Bartın'dan yaklaşık 40 dakikalık mesafede bulunan Güzelcehisar Köyü'ne vardığımızda eşyalarımızı alıp aracımızdan indik. Çünkü bu köyden Pilavkum'a (yörede yaşayanların deyimiyle Küçükkum'a) araçla gitmemiz mümkün değildi. Pilavkum'a ya yürüyerek ya da bir tekne kiralayıp deniz yoluyla gidebiliyorsunuz. Biz tabii her zamanki gibi zor ama güzel olanla başladık ve sırt çantalarımızı yüklenip yürümeye koyulduk. Bir köy evinin fındık bahçesine açılan kapısından geçtik ve Pilavkum'a kadar giden patikayı takip ettik.



Fındık ağaçlarının arasından bir sağa bir sola kıvırıla kıvrıla ilerlemeye çalışırken sırt çantalarımızın takıldığı dalların yapraklarının hışırtıları dışında etrafta çıt çıkmıyordu. İyice darlaşan patikada bahçelerin sınırlarını belirleyen ve yabani hayvanları korkutmak için çekilen elektrikli çitlere fark etmeden değip hafiften çarpıldık ve inişimiz daha da hızlandı:) Fındık bahçesinin bittiği noktada kendimizi bir kum tepesinde bulduk. Karşımızda ise muhteşem bir koy manzarası vardı. Pilaja inmek için hiç acele etmedik; biraz soluklanmak ve manzaranın tadını çıkarmak için seyre daldık. Tabii fotoğraf ve vidolarla anı ölümsüzleştirdik.

◆ Hedefler:
(1) Pilavkum'a yapılan yürüyüşü anlatan metni iki cümleyle özetleyin.
(2) Pilavkum yolculuğunu anlatan metinde geçen bütün özel yer adlarını sıralayın.

◆ Gösterilen Malzeme:
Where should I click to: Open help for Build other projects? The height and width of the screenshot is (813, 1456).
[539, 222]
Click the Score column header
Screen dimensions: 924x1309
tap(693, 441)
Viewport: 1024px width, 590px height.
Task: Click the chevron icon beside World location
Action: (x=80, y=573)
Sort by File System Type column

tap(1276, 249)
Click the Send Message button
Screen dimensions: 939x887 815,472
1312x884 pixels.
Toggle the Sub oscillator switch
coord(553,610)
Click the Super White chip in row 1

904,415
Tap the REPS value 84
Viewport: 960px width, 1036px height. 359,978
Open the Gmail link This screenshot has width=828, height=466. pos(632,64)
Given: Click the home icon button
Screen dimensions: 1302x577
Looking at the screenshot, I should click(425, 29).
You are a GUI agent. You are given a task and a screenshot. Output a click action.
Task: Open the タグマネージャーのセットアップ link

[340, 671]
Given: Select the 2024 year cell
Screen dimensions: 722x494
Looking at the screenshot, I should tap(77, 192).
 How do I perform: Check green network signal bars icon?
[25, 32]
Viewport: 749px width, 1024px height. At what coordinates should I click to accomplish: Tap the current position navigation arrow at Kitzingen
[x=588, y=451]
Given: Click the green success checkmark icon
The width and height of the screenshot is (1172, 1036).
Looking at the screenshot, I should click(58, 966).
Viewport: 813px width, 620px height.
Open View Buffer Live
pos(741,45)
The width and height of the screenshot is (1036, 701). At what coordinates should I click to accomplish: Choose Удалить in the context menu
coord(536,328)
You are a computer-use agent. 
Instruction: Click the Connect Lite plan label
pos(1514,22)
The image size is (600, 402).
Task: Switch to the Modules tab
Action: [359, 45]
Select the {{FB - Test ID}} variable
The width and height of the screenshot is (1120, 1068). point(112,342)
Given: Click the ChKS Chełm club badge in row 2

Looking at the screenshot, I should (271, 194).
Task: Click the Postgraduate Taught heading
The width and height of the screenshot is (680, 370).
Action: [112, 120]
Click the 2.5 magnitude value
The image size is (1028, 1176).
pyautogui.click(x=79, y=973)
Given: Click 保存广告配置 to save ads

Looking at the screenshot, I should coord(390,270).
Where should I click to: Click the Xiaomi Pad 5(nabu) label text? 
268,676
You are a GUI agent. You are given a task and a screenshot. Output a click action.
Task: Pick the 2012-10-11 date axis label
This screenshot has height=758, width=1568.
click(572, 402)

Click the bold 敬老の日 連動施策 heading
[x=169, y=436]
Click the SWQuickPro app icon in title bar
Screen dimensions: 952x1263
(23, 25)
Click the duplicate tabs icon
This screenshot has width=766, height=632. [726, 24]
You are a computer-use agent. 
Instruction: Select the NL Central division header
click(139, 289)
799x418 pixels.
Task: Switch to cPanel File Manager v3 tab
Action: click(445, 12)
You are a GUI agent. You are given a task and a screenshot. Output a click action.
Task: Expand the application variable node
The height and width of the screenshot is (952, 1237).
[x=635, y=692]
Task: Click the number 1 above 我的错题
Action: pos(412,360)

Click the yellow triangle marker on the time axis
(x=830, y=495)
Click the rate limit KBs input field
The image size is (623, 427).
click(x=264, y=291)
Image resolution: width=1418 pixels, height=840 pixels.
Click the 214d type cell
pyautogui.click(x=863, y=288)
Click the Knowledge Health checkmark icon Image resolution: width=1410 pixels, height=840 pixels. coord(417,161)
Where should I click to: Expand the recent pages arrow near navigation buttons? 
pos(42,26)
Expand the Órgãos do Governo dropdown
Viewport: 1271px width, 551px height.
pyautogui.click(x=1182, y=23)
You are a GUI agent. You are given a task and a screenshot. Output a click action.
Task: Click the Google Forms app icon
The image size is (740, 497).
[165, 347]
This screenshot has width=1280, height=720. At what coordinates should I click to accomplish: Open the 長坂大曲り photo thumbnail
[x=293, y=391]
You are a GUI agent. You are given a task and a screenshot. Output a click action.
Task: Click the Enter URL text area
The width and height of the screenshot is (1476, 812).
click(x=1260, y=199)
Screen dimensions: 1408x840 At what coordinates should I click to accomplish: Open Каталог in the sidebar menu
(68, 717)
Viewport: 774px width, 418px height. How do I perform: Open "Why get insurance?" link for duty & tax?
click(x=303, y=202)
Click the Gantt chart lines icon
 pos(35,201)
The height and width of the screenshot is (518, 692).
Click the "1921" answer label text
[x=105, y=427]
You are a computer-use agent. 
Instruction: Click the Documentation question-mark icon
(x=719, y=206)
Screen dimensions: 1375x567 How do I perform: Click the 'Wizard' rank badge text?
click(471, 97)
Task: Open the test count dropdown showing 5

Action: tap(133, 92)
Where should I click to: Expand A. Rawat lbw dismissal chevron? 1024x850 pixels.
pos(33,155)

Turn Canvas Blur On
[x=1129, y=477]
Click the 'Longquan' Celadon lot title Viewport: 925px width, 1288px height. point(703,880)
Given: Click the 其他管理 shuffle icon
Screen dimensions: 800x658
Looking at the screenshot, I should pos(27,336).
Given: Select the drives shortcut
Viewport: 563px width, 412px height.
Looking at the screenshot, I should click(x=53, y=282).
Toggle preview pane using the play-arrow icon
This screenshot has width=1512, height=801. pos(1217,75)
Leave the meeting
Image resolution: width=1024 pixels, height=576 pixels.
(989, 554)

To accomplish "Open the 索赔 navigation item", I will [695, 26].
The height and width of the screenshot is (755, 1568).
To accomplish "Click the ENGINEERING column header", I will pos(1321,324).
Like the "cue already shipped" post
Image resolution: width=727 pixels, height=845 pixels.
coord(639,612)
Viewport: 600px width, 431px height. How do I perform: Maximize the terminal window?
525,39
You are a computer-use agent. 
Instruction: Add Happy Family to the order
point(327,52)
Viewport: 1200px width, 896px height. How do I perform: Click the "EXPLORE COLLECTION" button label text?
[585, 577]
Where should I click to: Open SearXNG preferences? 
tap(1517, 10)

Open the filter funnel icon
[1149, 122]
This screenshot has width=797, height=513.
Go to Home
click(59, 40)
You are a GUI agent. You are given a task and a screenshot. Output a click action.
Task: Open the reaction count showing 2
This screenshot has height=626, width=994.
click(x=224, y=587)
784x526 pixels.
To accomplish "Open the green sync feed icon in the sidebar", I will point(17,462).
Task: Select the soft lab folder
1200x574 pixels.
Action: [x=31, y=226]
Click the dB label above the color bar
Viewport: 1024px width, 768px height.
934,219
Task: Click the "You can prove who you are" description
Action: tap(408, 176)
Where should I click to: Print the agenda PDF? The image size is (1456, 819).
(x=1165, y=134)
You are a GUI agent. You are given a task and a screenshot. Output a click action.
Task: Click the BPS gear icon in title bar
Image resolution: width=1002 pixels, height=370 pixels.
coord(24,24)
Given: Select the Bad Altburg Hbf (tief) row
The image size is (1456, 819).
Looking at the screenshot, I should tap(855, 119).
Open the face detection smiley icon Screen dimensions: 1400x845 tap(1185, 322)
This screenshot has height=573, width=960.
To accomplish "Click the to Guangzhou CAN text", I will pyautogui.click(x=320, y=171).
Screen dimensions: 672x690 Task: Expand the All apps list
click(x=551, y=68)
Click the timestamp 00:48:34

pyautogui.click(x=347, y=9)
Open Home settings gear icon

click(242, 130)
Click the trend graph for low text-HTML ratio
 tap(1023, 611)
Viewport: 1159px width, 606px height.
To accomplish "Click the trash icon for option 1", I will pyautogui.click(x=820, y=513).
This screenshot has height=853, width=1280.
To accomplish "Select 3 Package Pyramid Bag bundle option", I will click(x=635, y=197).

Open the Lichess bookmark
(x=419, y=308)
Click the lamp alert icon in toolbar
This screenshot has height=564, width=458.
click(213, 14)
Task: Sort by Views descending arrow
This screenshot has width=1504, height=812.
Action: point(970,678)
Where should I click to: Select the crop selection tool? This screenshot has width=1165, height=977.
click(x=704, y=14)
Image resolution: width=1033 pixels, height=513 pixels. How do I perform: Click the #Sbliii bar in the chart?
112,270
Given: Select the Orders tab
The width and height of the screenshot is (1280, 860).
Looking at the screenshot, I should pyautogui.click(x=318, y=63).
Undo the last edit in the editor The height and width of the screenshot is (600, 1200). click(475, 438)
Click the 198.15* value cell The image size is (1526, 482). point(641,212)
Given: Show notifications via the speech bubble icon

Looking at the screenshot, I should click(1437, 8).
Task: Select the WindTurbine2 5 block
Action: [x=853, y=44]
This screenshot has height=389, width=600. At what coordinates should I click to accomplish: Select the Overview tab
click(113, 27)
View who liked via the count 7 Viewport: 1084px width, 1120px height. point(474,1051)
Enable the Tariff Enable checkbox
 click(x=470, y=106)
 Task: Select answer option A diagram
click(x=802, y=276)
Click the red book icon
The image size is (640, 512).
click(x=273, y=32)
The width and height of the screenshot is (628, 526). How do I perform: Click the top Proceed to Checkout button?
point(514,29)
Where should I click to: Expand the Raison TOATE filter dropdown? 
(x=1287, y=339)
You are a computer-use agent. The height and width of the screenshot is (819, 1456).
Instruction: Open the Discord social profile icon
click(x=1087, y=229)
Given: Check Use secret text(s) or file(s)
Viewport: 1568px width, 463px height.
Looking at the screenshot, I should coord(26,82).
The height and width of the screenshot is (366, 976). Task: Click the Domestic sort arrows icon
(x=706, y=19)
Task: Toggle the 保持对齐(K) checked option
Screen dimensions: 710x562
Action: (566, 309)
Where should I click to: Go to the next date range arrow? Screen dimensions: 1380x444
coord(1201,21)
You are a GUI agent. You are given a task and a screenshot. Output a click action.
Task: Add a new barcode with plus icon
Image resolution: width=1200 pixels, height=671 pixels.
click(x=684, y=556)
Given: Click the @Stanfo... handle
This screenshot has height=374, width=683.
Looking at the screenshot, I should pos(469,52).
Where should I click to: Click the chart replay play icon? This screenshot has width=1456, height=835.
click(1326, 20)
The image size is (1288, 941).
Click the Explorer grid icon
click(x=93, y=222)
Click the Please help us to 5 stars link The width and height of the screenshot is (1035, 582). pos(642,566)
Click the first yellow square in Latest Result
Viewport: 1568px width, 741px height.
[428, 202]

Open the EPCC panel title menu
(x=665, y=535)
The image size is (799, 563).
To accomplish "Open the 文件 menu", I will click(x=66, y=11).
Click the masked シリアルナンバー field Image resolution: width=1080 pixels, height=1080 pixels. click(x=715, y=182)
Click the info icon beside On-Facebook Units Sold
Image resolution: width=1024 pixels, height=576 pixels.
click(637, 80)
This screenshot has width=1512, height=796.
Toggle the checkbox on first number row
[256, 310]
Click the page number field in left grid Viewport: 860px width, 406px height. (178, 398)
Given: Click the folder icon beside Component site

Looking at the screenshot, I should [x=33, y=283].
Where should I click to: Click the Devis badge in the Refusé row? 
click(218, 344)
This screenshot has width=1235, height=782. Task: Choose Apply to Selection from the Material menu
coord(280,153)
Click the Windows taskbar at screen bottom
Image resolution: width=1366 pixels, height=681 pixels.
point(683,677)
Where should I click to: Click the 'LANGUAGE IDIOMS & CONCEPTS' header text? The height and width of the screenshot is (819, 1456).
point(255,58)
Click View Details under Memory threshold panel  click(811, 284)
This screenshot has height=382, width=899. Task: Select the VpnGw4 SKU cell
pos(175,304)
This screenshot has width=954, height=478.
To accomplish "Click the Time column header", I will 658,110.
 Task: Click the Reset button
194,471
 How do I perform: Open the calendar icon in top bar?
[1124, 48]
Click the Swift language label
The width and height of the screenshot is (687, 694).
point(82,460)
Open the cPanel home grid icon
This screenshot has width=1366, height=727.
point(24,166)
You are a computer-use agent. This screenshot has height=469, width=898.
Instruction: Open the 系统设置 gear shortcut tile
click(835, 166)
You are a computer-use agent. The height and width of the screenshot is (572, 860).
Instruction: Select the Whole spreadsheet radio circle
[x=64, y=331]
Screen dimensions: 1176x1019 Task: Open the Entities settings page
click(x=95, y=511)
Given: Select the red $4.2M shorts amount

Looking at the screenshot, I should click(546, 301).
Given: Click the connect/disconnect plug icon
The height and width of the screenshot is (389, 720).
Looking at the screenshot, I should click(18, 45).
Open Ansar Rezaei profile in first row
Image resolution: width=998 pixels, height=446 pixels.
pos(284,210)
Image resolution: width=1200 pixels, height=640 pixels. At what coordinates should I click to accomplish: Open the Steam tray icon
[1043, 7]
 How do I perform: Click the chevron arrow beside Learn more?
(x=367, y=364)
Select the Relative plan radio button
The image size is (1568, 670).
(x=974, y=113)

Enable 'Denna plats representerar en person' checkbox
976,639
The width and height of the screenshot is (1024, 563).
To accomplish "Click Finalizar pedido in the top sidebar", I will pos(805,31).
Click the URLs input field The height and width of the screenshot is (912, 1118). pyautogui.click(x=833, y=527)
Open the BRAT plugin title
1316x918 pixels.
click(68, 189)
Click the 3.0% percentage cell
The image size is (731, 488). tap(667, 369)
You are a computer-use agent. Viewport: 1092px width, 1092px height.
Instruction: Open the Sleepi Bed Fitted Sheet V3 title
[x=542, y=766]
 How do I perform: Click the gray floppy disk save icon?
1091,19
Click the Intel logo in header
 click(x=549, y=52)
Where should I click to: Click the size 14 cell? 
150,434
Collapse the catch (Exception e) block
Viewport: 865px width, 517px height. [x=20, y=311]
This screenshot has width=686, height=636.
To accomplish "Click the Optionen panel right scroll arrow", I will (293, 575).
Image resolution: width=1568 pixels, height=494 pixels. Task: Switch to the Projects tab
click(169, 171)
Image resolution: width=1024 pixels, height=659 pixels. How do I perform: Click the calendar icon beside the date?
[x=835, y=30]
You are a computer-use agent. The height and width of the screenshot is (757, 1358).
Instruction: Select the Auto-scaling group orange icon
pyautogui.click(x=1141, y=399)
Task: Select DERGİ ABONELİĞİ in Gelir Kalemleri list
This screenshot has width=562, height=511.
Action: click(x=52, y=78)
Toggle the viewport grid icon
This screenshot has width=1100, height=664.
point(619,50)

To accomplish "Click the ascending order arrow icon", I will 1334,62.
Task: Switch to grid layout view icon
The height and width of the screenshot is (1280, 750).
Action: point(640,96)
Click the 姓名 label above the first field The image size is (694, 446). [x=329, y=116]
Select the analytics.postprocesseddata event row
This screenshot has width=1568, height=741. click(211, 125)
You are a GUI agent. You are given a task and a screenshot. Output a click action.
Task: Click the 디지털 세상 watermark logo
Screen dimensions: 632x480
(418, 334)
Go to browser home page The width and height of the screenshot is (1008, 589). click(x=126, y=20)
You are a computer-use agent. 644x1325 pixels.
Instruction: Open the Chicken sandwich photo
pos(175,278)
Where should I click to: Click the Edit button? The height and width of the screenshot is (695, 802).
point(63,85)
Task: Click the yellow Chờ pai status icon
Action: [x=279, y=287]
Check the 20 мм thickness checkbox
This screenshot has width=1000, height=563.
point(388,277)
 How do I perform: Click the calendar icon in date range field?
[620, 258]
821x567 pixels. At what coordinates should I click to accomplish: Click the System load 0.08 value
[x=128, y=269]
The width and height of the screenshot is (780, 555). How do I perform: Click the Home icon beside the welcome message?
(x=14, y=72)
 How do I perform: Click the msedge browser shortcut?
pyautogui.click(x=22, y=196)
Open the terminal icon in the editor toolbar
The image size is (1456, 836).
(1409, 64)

◆ Çözülmüş Görevler:
(1) Bartın'a yaklaşık 40 dakika uzaklıktaki Güzelcehisar Köyü'nde araçtan inen grup, Pilavkum'a araçla gidilemediği için sırt çantalarını yüklenip fındık bahçelerinin arasından geçen patikayı yürüdü. Fındık bahçesinin bittiği yerde bir kum tepesine varıp karşılarındaki koy manzarasını seyrettiler ve anı fotoğraf ve videolarla ölümsüzleştirdiler.

(2) Bartın, Güzelcehisar Köyü, Pilavkum, Küçükkum